## Goal of the exercise
Copy the line with "You are a GUI" and all lines following it through the last line of the entries, exactly as written.

§

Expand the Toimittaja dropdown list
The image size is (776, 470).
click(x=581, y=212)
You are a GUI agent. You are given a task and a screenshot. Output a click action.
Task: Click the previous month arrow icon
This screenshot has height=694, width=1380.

§

## Result below
You are a GUI agent. You are given a task and a screenshot. Output a click action.
Task: Click the previous month arrow icon
This screenshot has height=694, width=1380.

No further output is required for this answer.